Re: Die vielen unbekannten Platten / Laufbodenkameras
Hallo Freier-Sascha,
Freier-Sascha:Objektivieren könnte man das über das Vergeben von Punkten nach einem bestimmten Schlüssel (je mehr Punkte, desto grösser die Wahrscheinlichkeit) - aber das wissenschaftlich wasserdicht zu machen ist sehr aufwendig.
wasserdicht braucht das gar nicht zu sein - das so machen zu wollen, wäre sogar mehr oder weniger krass kontraproduktiv.

^^^^

AUFGABEN:
[a] Der Forumsbeitrag besteht aus dem zitierten Satz von Freier-Sascha und dem letzten Satz als Antwort darauf. Welche Wörter kommen in beiden Sätzen vor?
[b] Stimmen diese Aussagen mit dem Forumsbeitrag überein? Antworte jeweils mit Ja oder Nein und belege es mit den passenden Worten aus dem Forumsbeitrag.
(i) Freier-Sascha schlägt vor, nach einem bestimmten Schlüssel Punkte zu vergeben.
(ii) Die Antwort hält es für nötig, die Sache wasserdicht zu machen.
(iii) In der Überschrift geht es um Laufbodenkameras.

^^^^

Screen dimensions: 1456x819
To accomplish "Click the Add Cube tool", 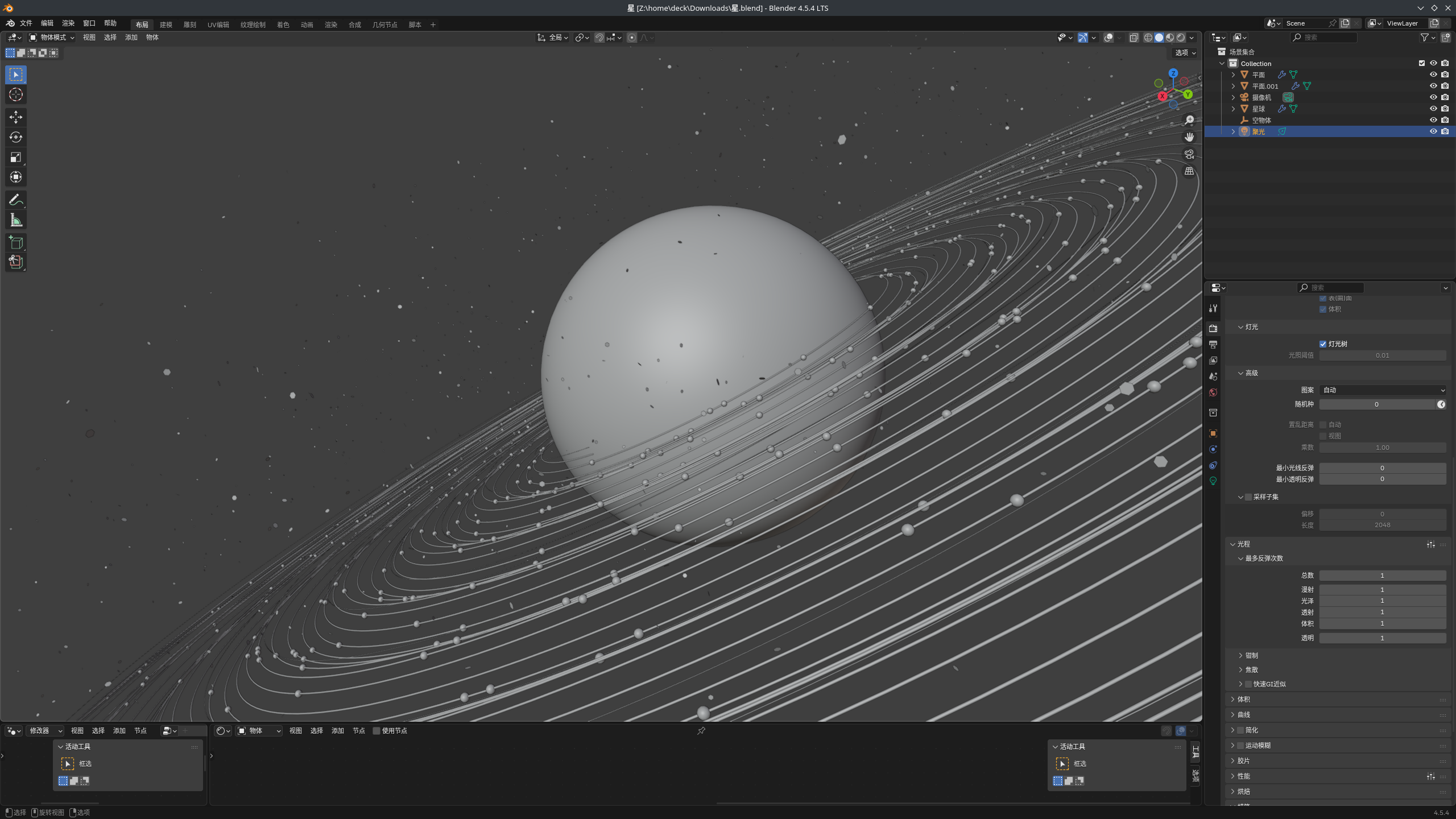I will click(x=15, y=243).
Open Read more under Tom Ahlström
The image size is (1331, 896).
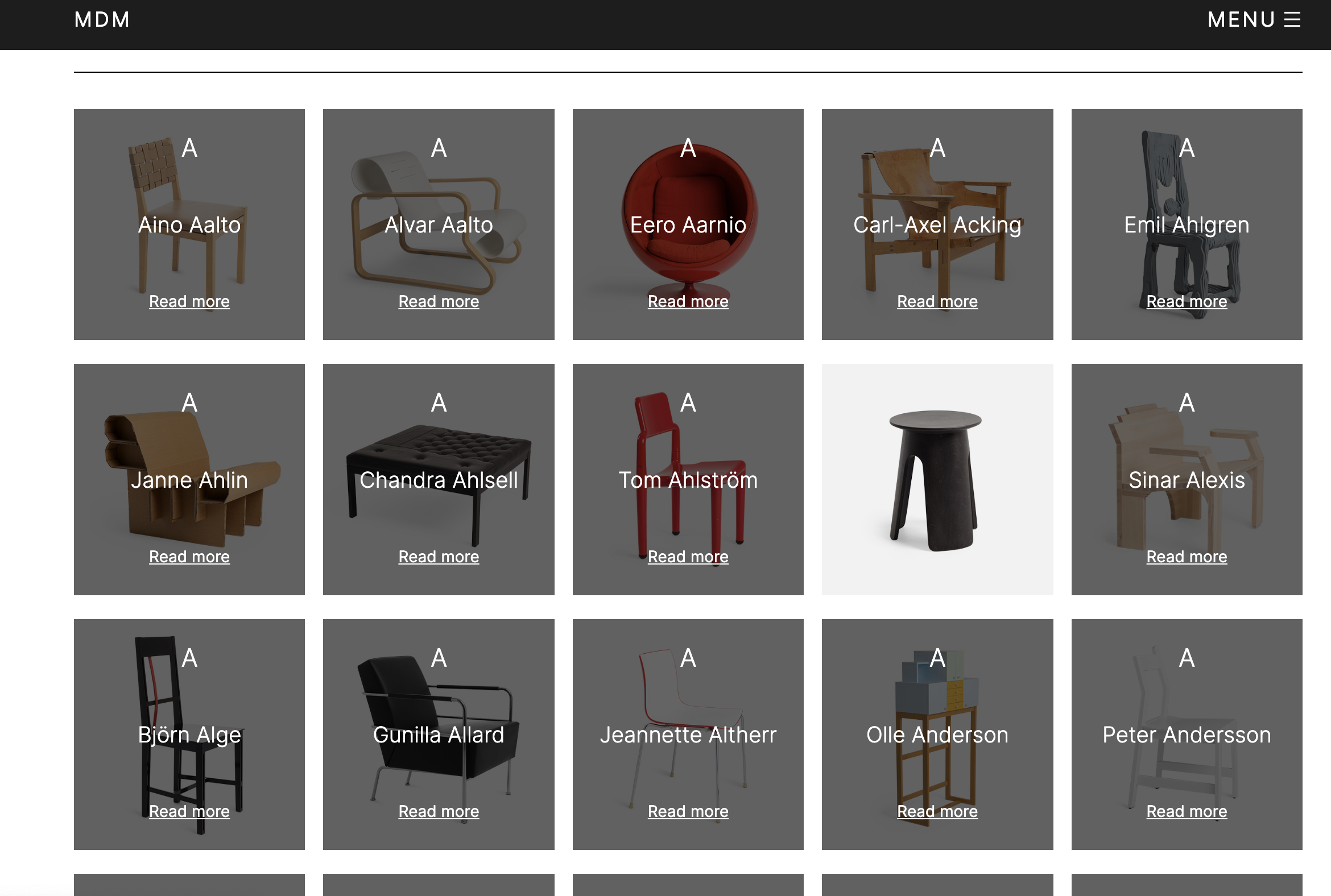(688, 556)

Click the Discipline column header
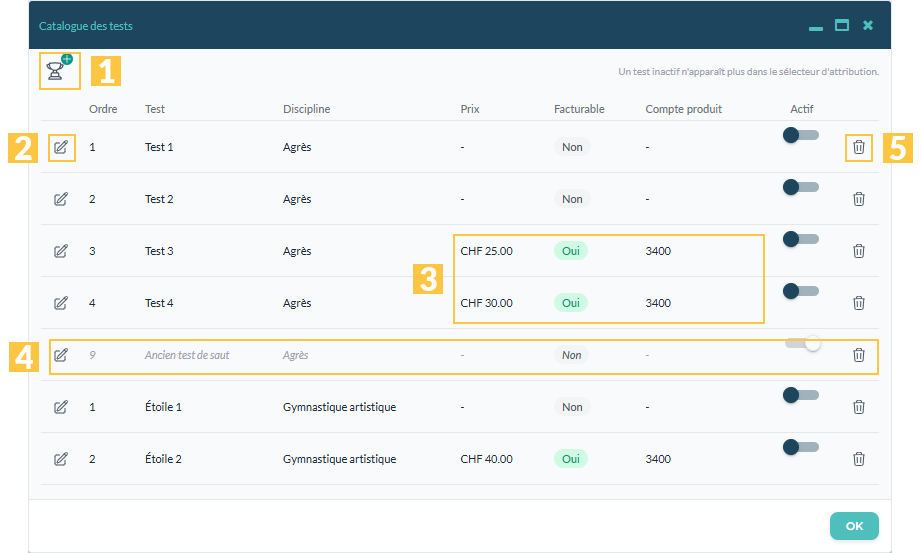click(x=307, y=109)
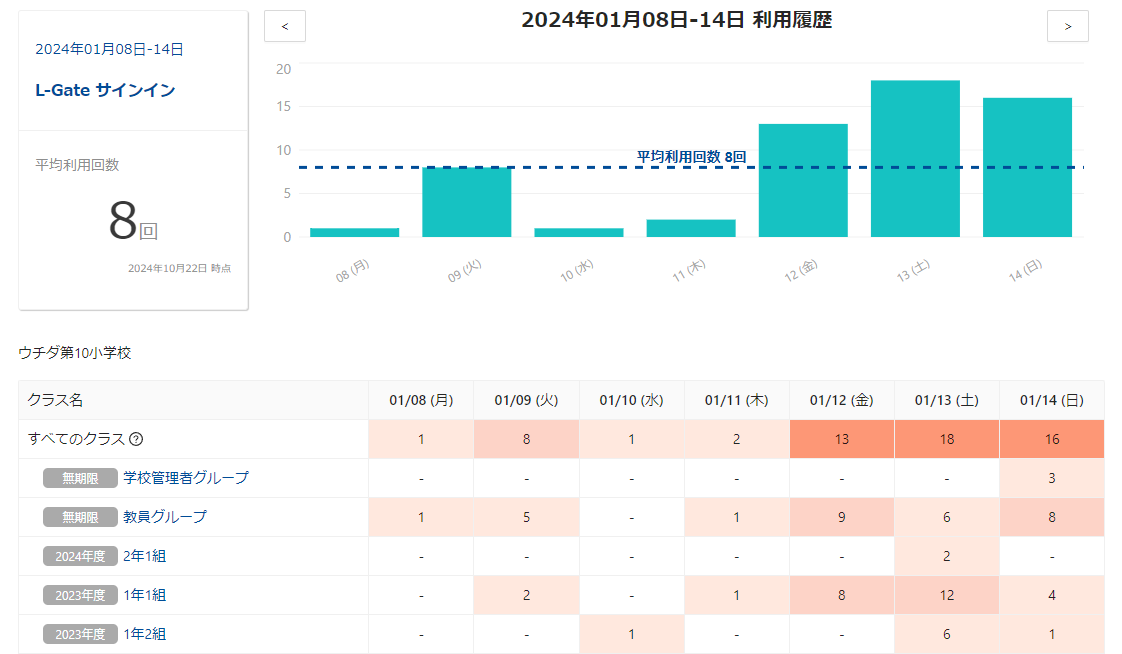This screenshot has height=654, width=1122.
Task: Open the 学校管理者グループ link
Action: coord(185,478)
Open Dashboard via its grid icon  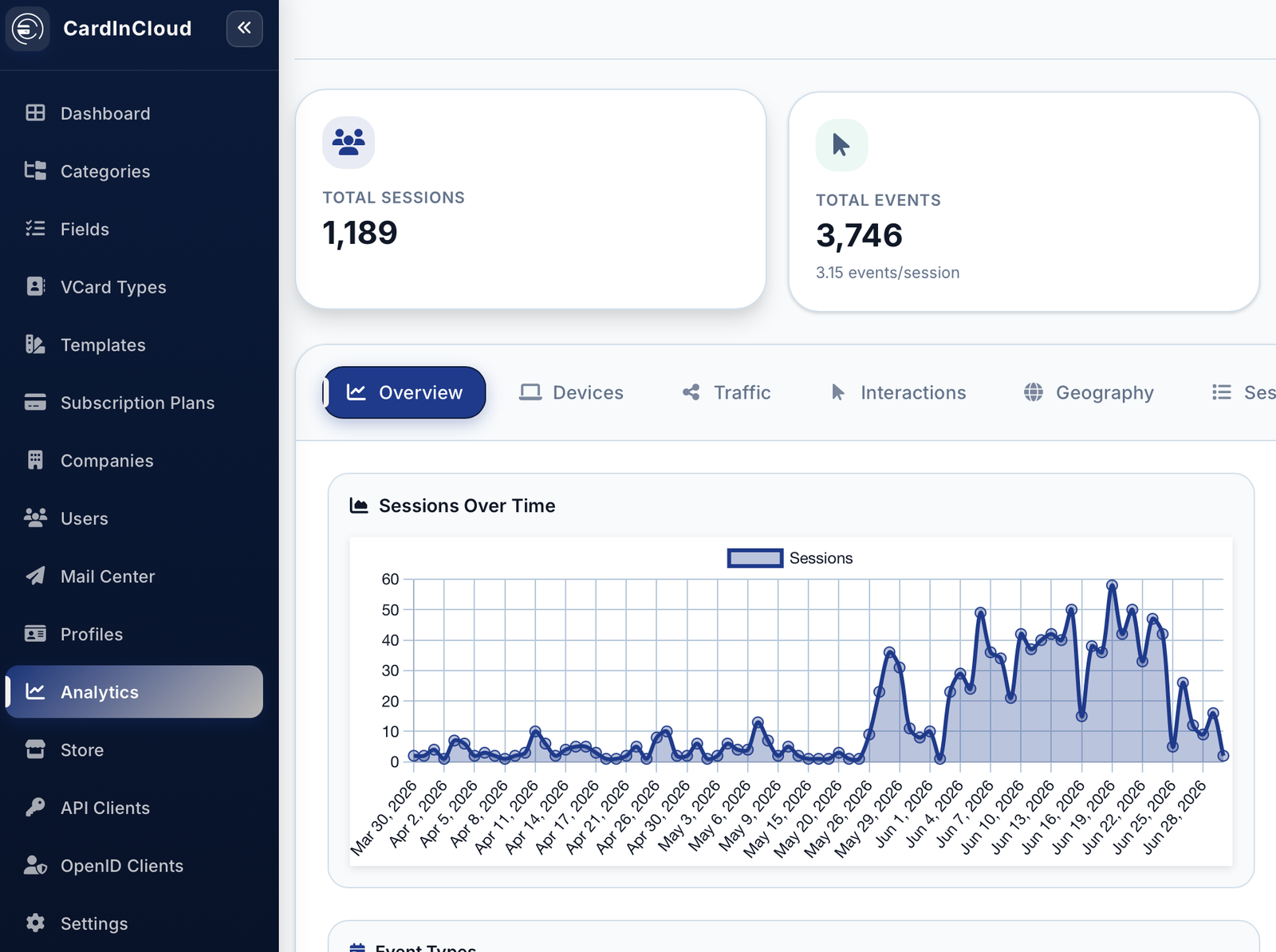35,113
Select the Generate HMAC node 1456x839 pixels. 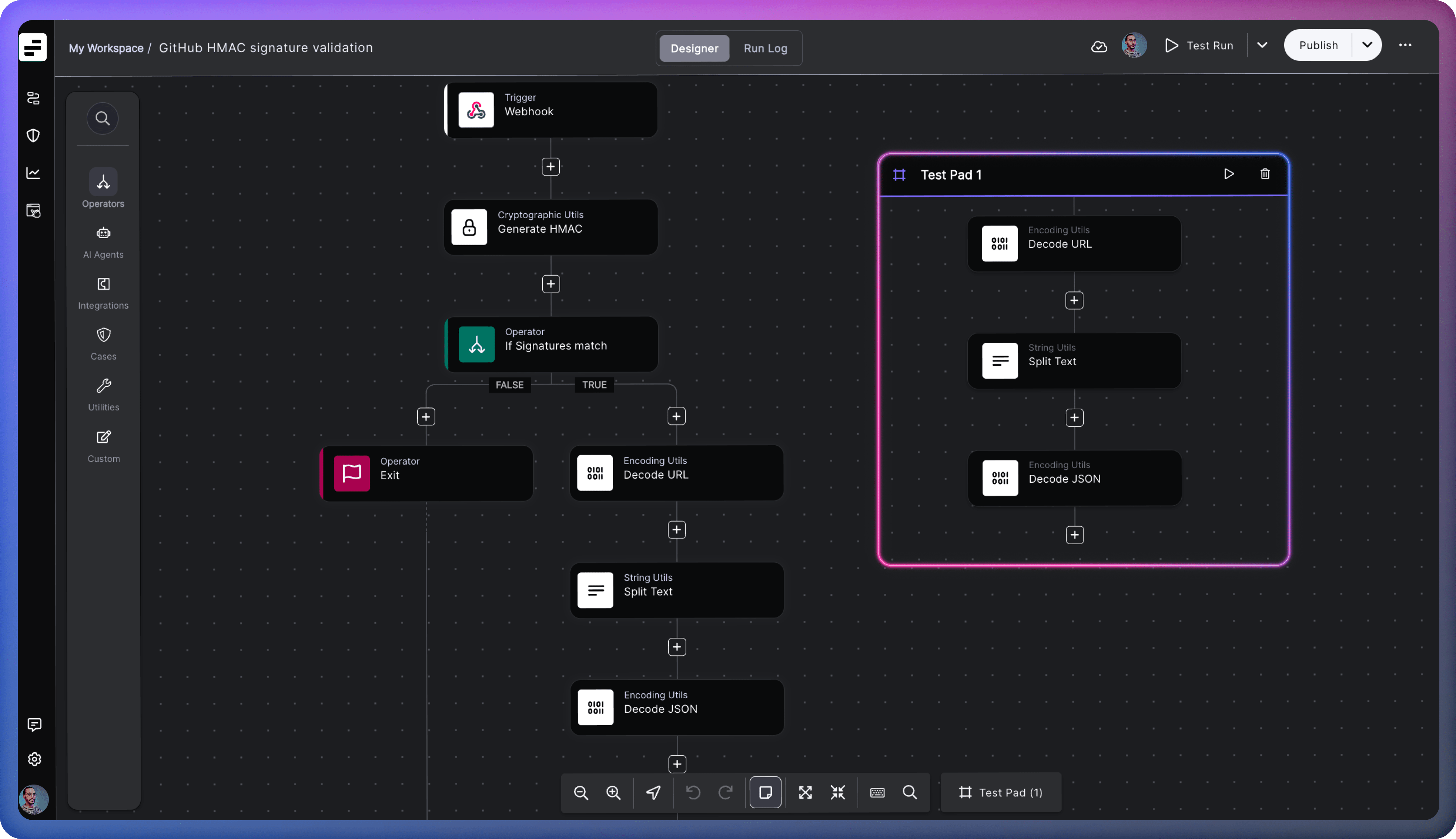coord(550,227)
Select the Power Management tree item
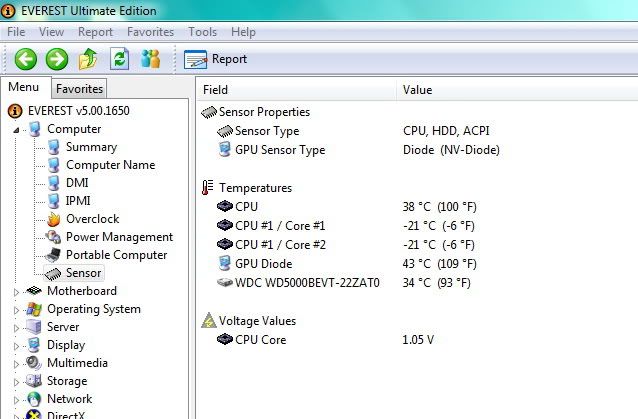The image size is (638, 419). tap(118, 237)
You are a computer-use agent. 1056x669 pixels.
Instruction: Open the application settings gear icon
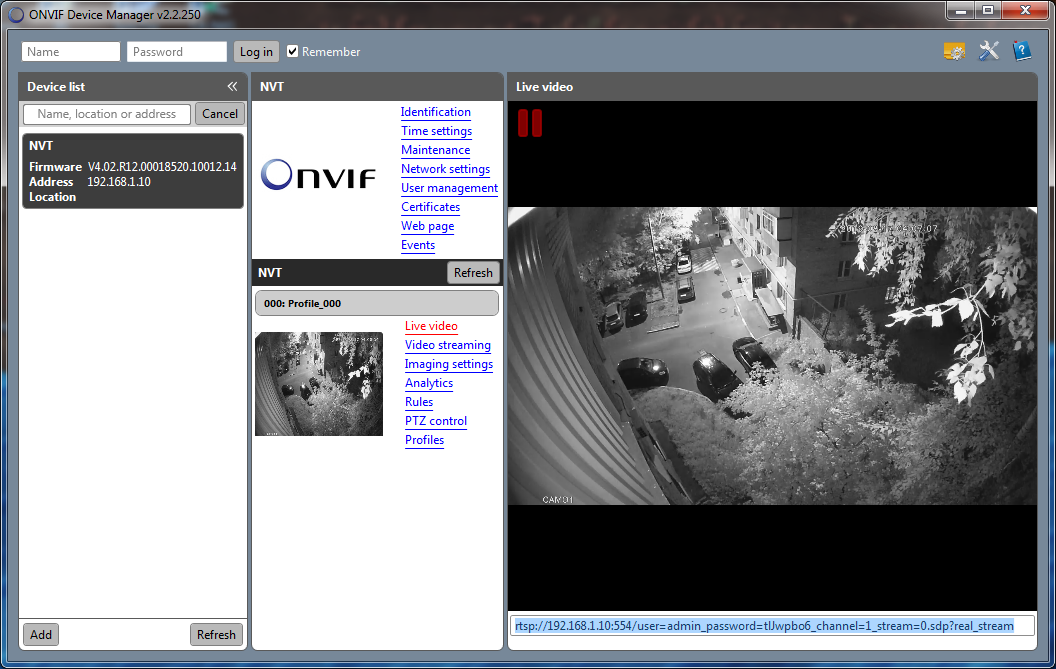pos(954,50)
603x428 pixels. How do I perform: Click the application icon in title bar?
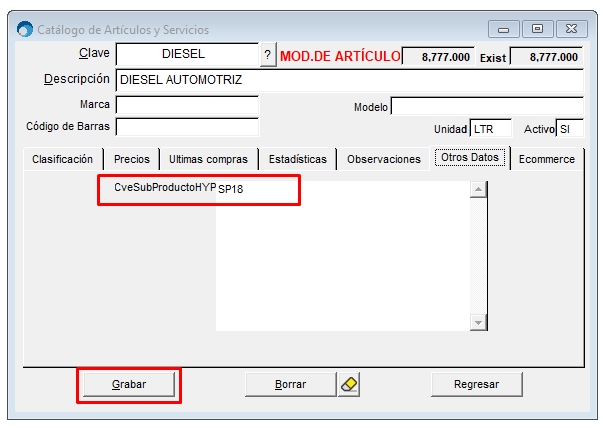pos(25,29)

^^^^

LÖSUNGEN:
[a] das, zu, machen, mehr, wasserdicht

[b]
(i) Ja: „Objektivieren könnte man das über das Vergeben von Punkten nach einem bestimmten Schlüssel“
(ii) Nein: „wasserdicht braucht das gar nicht zu sein“
(iii) Ja: „Die vielen unbekannten Platten / Laufbodenkameras“